:: Task statement ::
The records below are to be written out again, exactly as they appear.

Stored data
-------------------------
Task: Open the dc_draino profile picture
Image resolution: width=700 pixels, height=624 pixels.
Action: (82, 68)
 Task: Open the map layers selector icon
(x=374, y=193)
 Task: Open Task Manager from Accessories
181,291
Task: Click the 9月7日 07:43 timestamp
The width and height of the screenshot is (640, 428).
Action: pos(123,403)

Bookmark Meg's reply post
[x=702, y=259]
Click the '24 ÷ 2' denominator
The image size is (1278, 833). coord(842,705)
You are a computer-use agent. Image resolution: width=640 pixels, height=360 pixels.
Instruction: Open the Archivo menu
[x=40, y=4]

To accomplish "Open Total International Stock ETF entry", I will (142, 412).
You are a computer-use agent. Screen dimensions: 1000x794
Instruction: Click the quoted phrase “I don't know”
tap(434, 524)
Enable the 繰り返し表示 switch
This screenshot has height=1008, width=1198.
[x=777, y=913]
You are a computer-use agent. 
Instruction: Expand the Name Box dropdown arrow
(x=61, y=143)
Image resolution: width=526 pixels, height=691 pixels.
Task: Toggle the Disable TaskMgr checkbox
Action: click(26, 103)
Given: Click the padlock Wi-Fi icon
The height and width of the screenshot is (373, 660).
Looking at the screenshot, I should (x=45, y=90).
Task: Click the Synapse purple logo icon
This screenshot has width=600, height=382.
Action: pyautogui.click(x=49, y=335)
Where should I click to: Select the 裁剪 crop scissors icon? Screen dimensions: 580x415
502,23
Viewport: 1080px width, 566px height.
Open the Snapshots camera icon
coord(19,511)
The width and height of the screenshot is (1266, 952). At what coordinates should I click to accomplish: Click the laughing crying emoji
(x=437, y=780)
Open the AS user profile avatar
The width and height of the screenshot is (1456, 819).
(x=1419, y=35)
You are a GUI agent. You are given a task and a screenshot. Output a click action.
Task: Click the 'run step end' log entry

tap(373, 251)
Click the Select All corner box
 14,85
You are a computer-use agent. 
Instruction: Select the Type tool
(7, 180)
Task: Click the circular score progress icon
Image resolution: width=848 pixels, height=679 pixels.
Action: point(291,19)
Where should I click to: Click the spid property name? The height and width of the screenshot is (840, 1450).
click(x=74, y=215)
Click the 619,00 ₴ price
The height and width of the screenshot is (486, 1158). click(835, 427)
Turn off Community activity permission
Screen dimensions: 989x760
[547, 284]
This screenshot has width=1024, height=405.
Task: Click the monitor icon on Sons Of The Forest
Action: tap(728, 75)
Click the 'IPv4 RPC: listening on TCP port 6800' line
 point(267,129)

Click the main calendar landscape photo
-------------------------
:: Answer to the problem ::
Task: Open the dc_draino profile picture
Image resolution: width=700 pixels, height=624 pixels.
Action: (82, 68)
 Task: Open the map layers selector icon
(x=374, y=193)
 Task: Open Task Manager from Accessories
181,291
Task: Click the 9月7日 07:43 timestamp
The width and height of the screenshot is (640, 428).
Action: pos(123,403)

Bookmark Meg's reply post
[x=702, y=259]
Click the '24 ÷ 2' denominator
The image size is (1278, 833). coord(842,705)
You are a computer-use agent. Image resolution: width=640 pixels, height=360 pixels.
Instruction: Open the Archivo menu
[x=40, y=4]

To accomplish "Open Total International Stock ETF entry", I will (142, 412).
You are a computer-use agent. Screen dimensions: 1000x794
Instruction: Click the quoted phrase “I don't know”
tap(434, 524)
Enable the 繰り返し表示 switch
This screenshot has height=1008, width=1198.
[x=777, y=913]
You are a computer-use agent. 
Instruction: Expand the Name Box dropdown arrow
(x=61, y=143)
Image resolution: width=526 pixels, height=691 pixels.
Task: Toggle the Disable TaskMgr checkbox
Action: click(26, 103)
Given: Click the padlock Wi-Fi icon
The height and width of the screenshot is (373, 660).
Looking at the screenshot, I should (x=45, y=90).
Task: Click the Synapse purple logo icon
This screenshot has width=600, height=382.
Action: pyautogui.click(x=49, y=335)
Where should I click to: Select the 裁剪 crop scissors icon? Screen dimensions: 580x415
502,23
Viewport: 1080px width, 566px height.
Open the Snapshots camera icon
coord(19,511)
The width and height of the screenshot is (1266, 952). At what coordinates should I click to accomplish: Click the laughing crying emoji
(x=437, y=780)
Open the AS user profile avatar
The width and height of the screenshot is (1456, 819).
(x=1419, y=35)
You are a GUI agent. You are given a task and a screenshot. Output a click action.
Task: Click the 'run step end' log entry

tap(373, 251)
Click the Select All corner box
 14,85
You are a computer-use agent. 
Instruction: Select the Type tool
(7, 180)
Task: Click the circular score progress icon
Image resolution: width=848 pixels, height=679 pixels.
Action: point(291,19)
Where should I click to: Click the spid property name? The height and width of the screenshot is (840, 1450).
click(x=74, y=215)
Click the 619,00 ₴ price
The height and width of the screenshot is (486, 1158). click(835, 427)
Turn off Community activity permission
Screen dimensions: 989x760
[547, 284]
This screenshot has width=1024, height=405.
Task: Click the monitor icon on Sons Of The Forest
Action: tap(728, 75)
Click the 'IPv4 RPC: listening on TCP port 6800' line
 point(267,129)

Click the main calendar landscape photo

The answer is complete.